- [YOUR GOAL] Tally the lines of the data below that contain the string "Viewport". Give the tally and nothing else.

- [AVAILABLE RECORDS]

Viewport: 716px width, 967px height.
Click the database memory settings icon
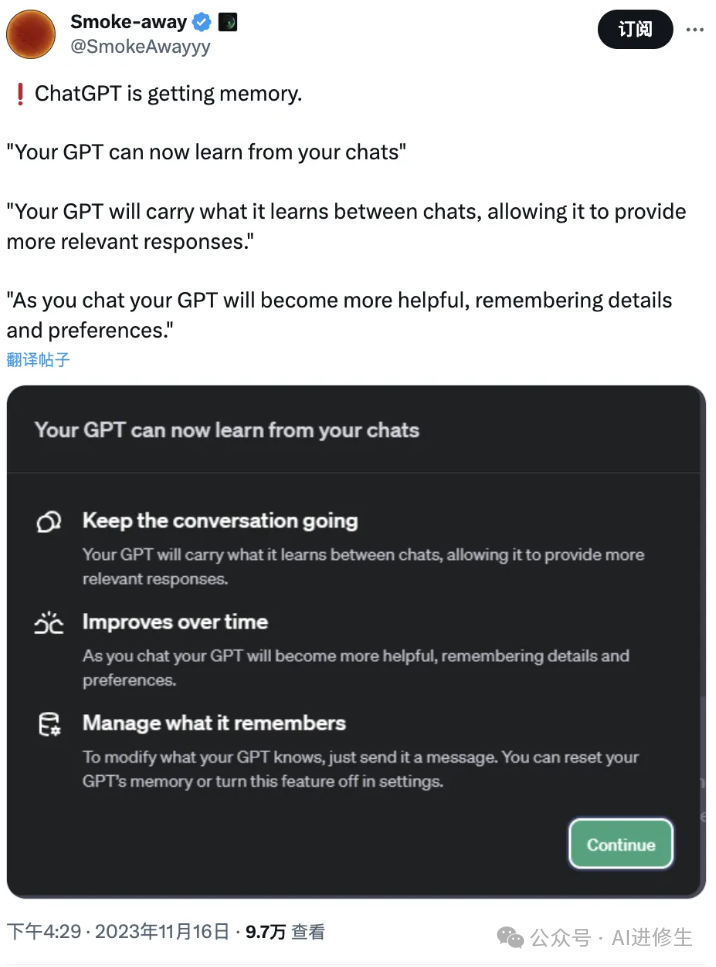pos(49,724)
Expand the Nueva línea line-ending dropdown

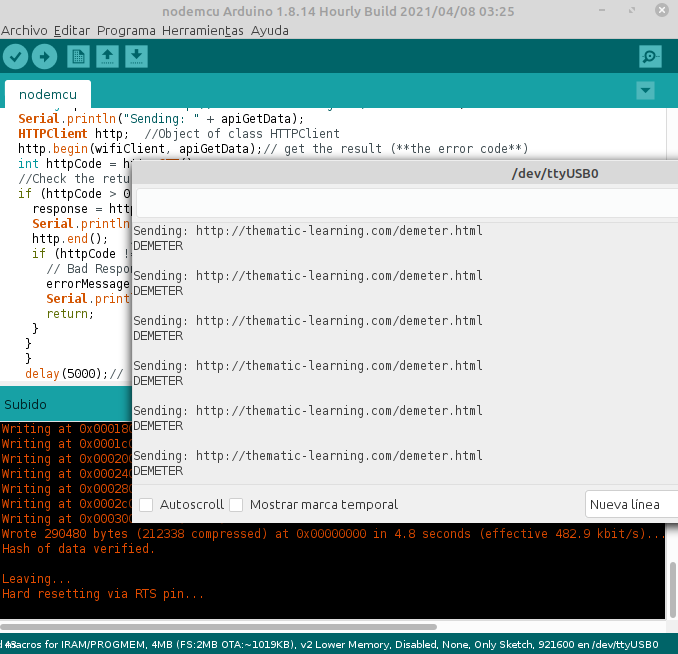tap(630, 505)
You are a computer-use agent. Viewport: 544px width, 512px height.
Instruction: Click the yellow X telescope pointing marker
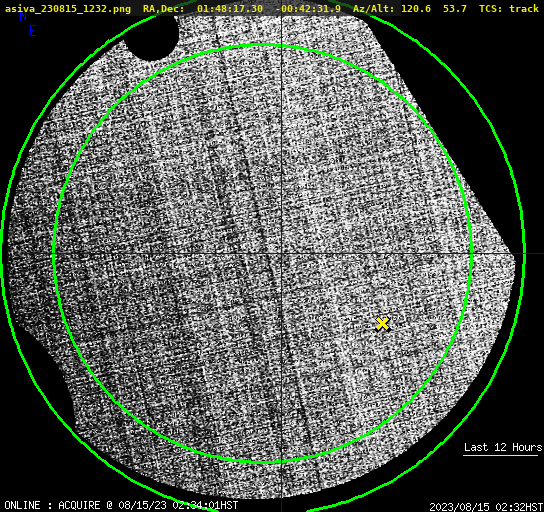(382, 324)
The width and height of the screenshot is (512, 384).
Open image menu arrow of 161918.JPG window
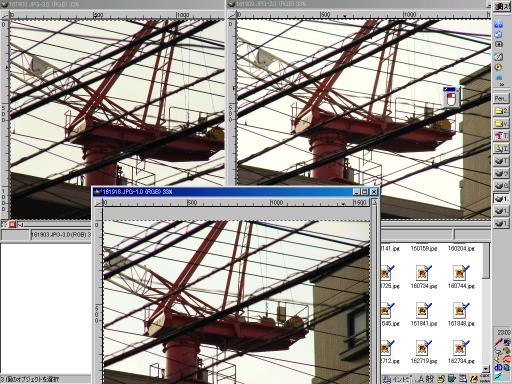tap(99, 202)
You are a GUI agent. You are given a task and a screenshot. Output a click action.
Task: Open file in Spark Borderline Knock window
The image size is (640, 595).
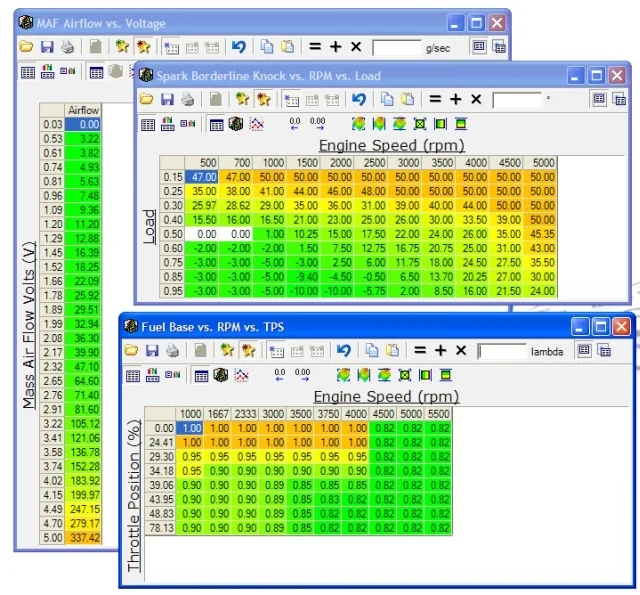(146, 99)
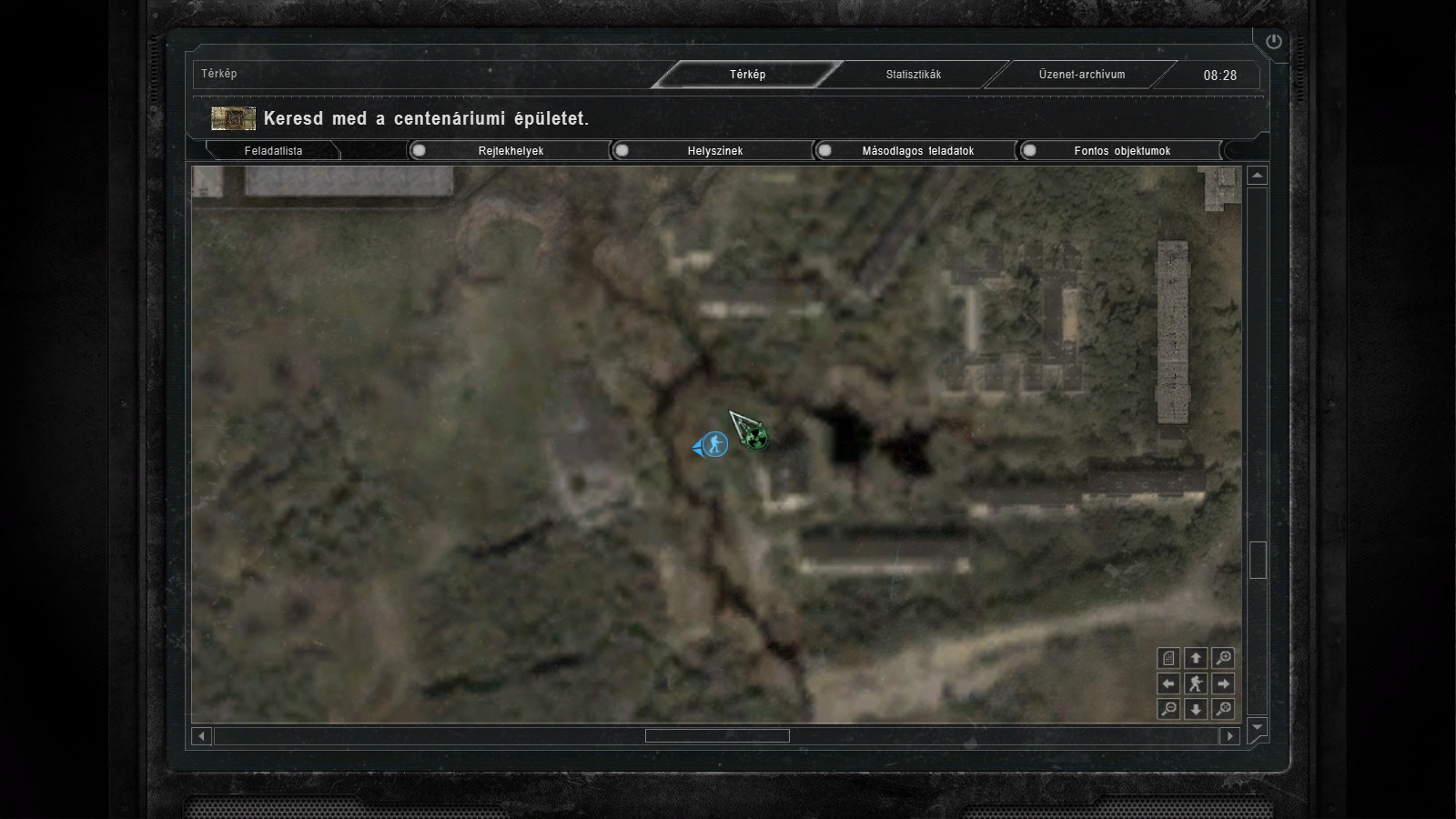Pan map right with the right arrow button
This screenshot has width=1456, height=819.
tap(1224, 683)
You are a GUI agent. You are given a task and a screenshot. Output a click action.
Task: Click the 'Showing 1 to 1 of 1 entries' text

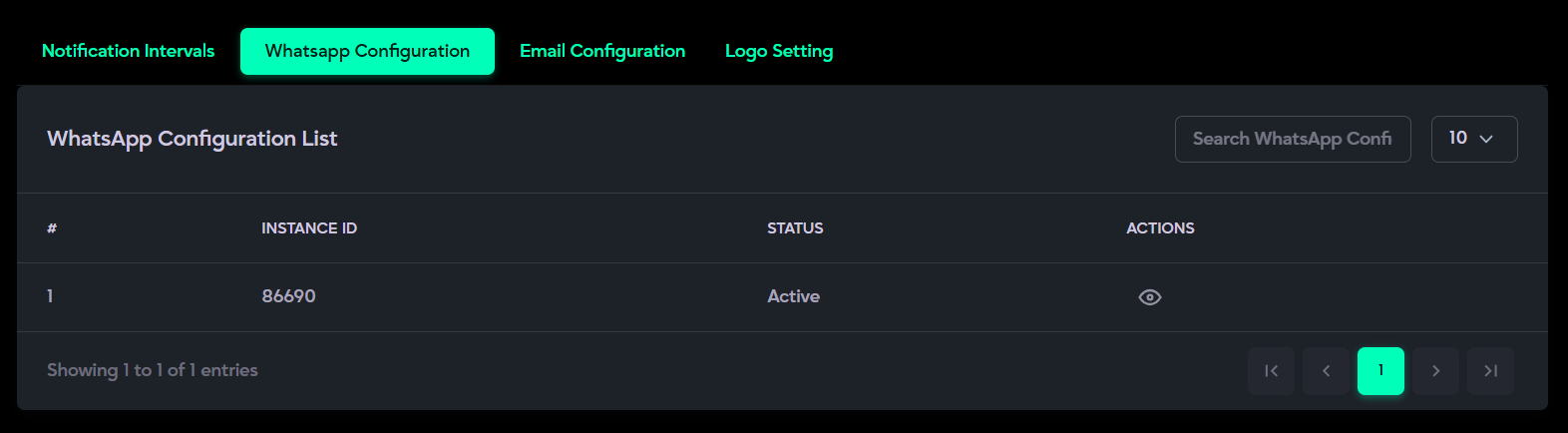[x=152, y=370]
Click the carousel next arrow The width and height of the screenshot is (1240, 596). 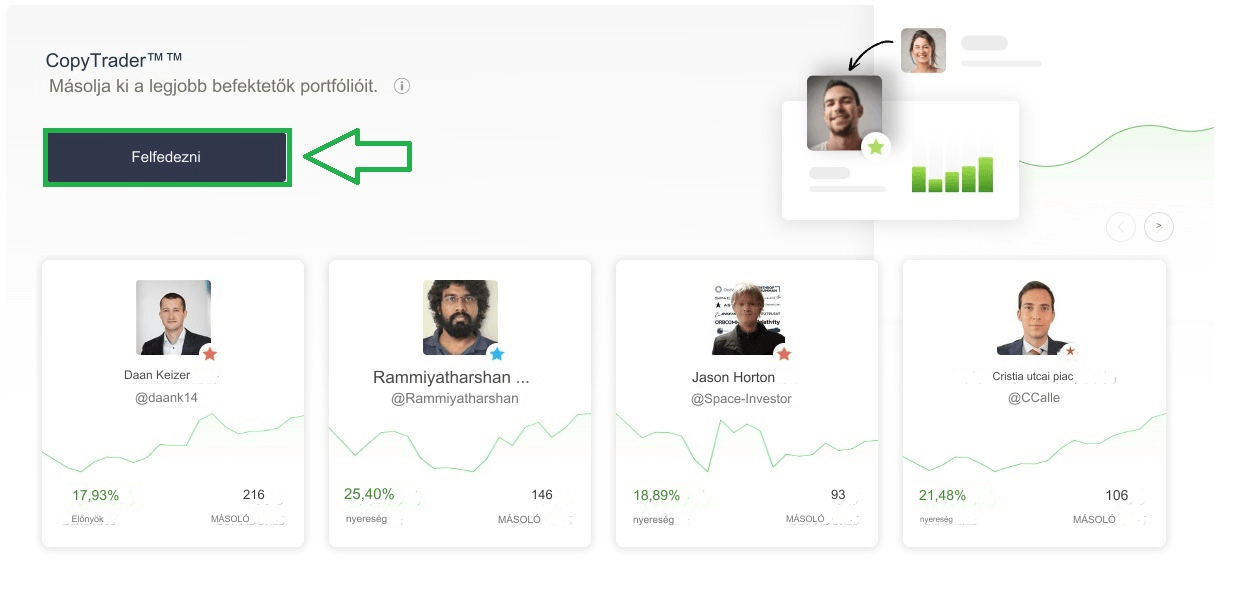[1159, 226]
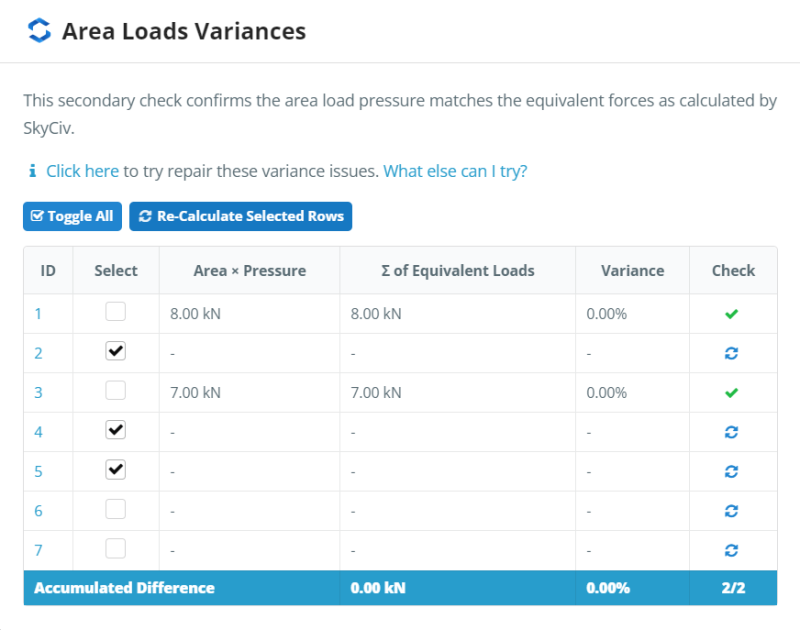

- [RESPONSE] 2